Ponownie skrytykował on decyzję rządu w Berlinie z ubiegłego weekendu, zezwalającą trzymanym na Węgrzech uchodźcom na wjazd do Niemiec. – Ta zapowiedź doprowadziła na Węgrzech do rewolty – stwierdził szef węgierskiego rządu. Imigranci opuścili miejsca pobytu atakując policjantów. Wzbraniali się przed rejestracją, którą nakazuje unijne prawo. Wcześniej, jak zapewniał premier, jego kraj z trudem, ale panował nad sytuacją. Dopiero po tym, jak niemiecki rząd zapowiedział przejściowe zniesienie unijnych regulacji, wybuchł na Węgrzech chaos.
Miliardy dla sąsiadów Syrii
Orban zapowiada, że przedstawi na kolejnym szczycie UE plan rozwiązania kryzysu z uchodźcami. Chodziłoby m.in. o zmasowane wsparcie finansowe dla sąsiadujących z Syrią: Turcji, Libanu i Jordanii. Viktor Orban ma na myśli sumę rzędu 3 mld euro, jak powiedział w wywiadzie dla „Bild”. Jeżeli będzie potrzeba więcej pieniędzy, ”będziemy pomoc tak długo zwiększać, aż napływ uchodźców ustanie”, stwierdził premier Węgier.
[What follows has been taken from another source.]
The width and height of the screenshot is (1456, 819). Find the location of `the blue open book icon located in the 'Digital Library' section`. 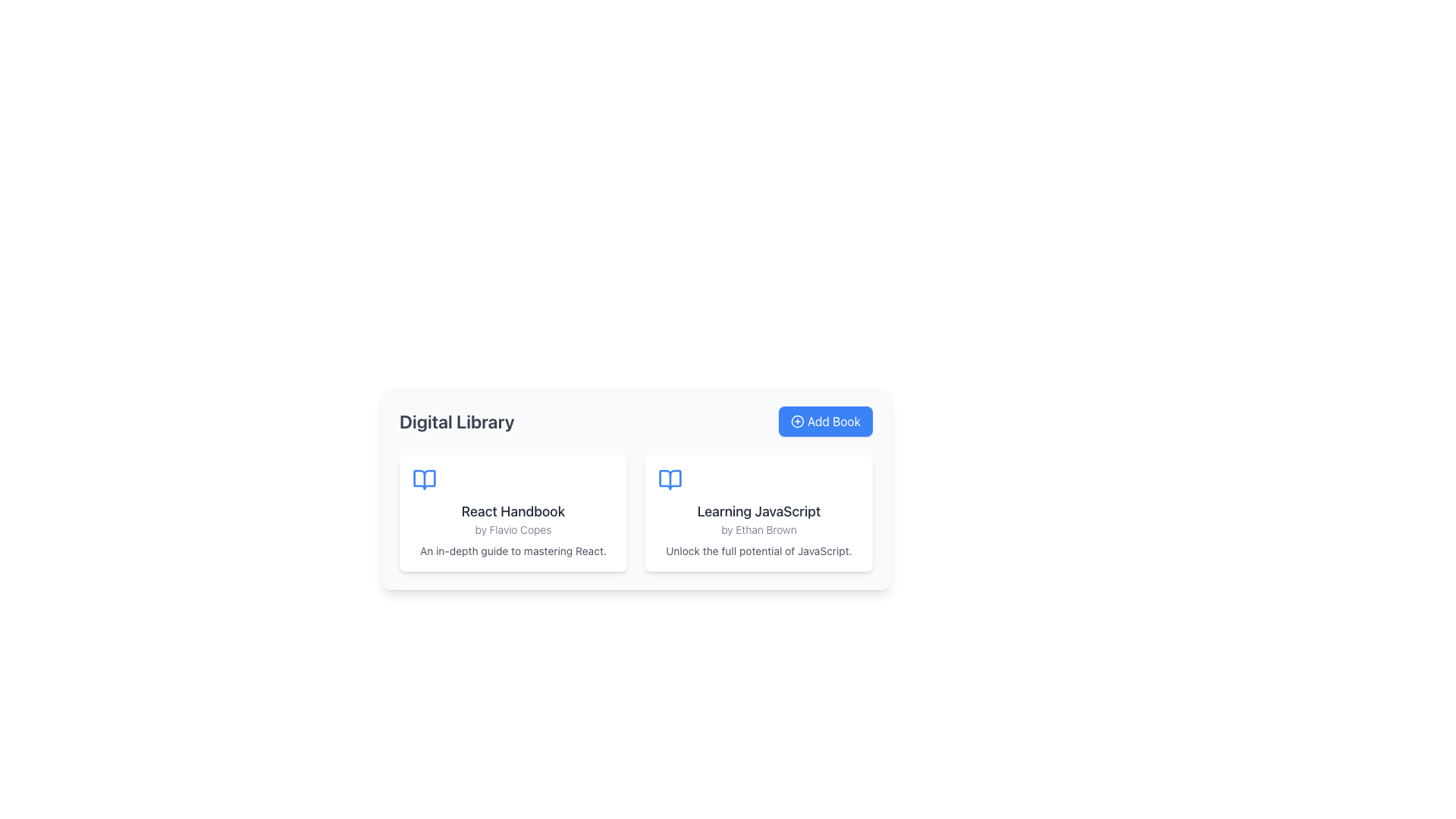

Takie postępowanie, w jego opinii, zapobiegnie niekończącym się debatom dotyczącym kwestii wydatków publicznych.
Viktor Orban ostrzegł jednocześnie przed islamizacją Europy. – Dzięki imigracji dojdzie do tego, że w niedalekiej przyszłości muzułmanie staną się w Europie większością. Jeśli Europa dopuści do rywalizacji kultur, chrześcijanie przegrają w niej – przepowiada premier Węgier. Jednocześnie zapewnia, że osobiście podziwia islam, gdyż „bez filozofii islamskiej w niektórych częściach świata zapanowałoby barbarzyństwo”.